**WHAT NEEDS TO BE DONE**
Put the part of the listing below that opens with the line containing "Identify the location of logo-text: CIRA." and closes with the line containing "(775, 233)." into a JSON list of strings, one string per line, with blank lines left out.
[[ RECORDED INFORMATION, beginning ]]
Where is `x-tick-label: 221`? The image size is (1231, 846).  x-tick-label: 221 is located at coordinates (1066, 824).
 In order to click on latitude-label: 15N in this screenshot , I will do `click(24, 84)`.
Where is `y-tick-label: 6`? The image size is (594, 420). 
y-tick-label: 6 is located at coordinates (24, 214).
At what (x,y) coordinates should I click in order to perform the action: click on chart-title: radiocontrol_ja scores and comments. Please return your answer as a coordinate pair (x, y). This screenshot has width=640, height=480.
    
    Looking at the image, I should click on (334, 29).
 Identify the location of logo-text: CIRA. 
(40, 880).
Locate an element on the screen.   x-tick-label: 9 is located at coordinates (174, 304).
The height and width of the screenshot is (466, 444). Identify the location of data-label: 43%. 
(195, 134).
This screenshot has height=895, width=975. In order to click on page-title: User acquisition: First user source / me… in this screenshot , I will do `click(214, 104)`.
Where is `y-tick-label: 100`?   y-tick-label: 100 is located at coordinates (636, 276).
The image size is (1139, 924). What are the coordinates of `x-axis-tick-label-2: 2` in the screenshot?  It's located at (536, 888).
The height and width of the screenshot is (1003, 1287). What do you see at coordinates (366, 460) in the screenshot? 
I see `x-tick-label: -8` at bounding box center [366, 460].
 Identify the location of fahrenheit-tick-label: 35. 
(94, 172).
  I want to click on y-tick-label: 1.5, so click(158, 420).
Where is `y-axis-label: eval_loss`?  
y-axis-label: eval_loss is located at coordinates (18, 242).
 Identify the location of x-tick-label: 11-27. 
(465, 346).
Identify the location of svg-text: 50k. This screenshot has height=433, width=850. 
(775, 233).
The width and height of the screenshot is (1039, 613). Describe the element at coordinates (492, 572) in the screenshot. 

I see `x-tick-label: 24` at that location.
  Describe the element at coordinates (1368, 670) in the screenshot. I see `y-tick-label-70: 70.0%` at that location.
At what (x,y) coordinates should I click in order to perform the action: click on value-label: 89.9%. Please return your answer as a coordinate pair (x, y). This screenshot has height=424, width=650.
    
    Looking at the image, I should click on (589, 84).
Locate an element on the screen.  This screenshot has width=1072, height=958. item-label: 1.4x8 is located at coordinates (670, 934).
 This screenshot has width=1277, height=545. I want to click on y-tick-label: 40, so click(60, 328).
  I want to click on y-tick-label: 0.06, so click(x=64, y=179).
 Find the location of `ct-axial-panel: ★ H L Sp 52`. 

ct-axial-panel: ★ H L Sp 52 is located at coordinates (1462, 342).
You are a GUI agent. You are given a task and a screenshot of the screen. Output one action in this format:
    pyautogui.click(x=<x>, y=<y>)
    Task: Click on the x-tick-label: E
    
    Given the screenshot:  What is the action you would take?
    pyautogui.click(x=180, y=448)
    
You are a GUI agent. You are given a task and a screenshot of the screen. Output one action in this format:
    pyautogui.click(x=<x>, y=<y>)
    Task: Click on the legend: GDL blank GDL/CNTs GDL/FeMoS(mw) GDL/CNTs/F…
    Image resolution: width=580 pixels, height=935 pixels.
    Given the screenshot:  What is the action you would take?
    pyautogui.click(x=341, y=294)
[[ RECORDED INFORMATION, end ]]
**OUTPUT**
[
  " Identify the location of logo-text: CIRA. ",
  "(40, 880).",
  "Locate an element on the screen.   x-tick-label: 9 is located at coordinates (174, 304).",
  "The height and width of the screenshot is (466, 444). Identify the location of data-label: 43%. ",
  "(195, 134).",
  "This screenshot has height=895, width=975. In order to click on page-title: User acquisition: First user source / me… in this screenshot , I will do `click(214, 104)`.",
  "Where is `y-tick-label: 100`?   y-tick-label: 100 is located at coordinates (636, 276).",
  "The image size is (1139, 924). What are the coordinates of `x-axis-tick-label-2: 2` in the screenshot?  It's located at (536, 888).",
  "The height and width of the screenshot is (1003, 1287). What do you see at coordinates (366, 460) in the screenshot? ",
  "I see `x-tick-label: -8` at bounding box center [366, 460].",
  " Identify the location of fahrenheit-tick-label: 35. ",
  "(94, 172).",
  "  I want to click on y-tick-label: 1.5, so click(158, 420).",
  "Where is `y-axis-label: eval_loss`?  ",
  "y-axis-label: eval_loss is located at coordinates (18, 242).",
  " Identify the location of x-tick-label: 11-27. ",
  "(465, 346).",
  "Identify the location of svg-text: 50k. This screenshot has height=433, width=850. ",
  "(775, 233)."
]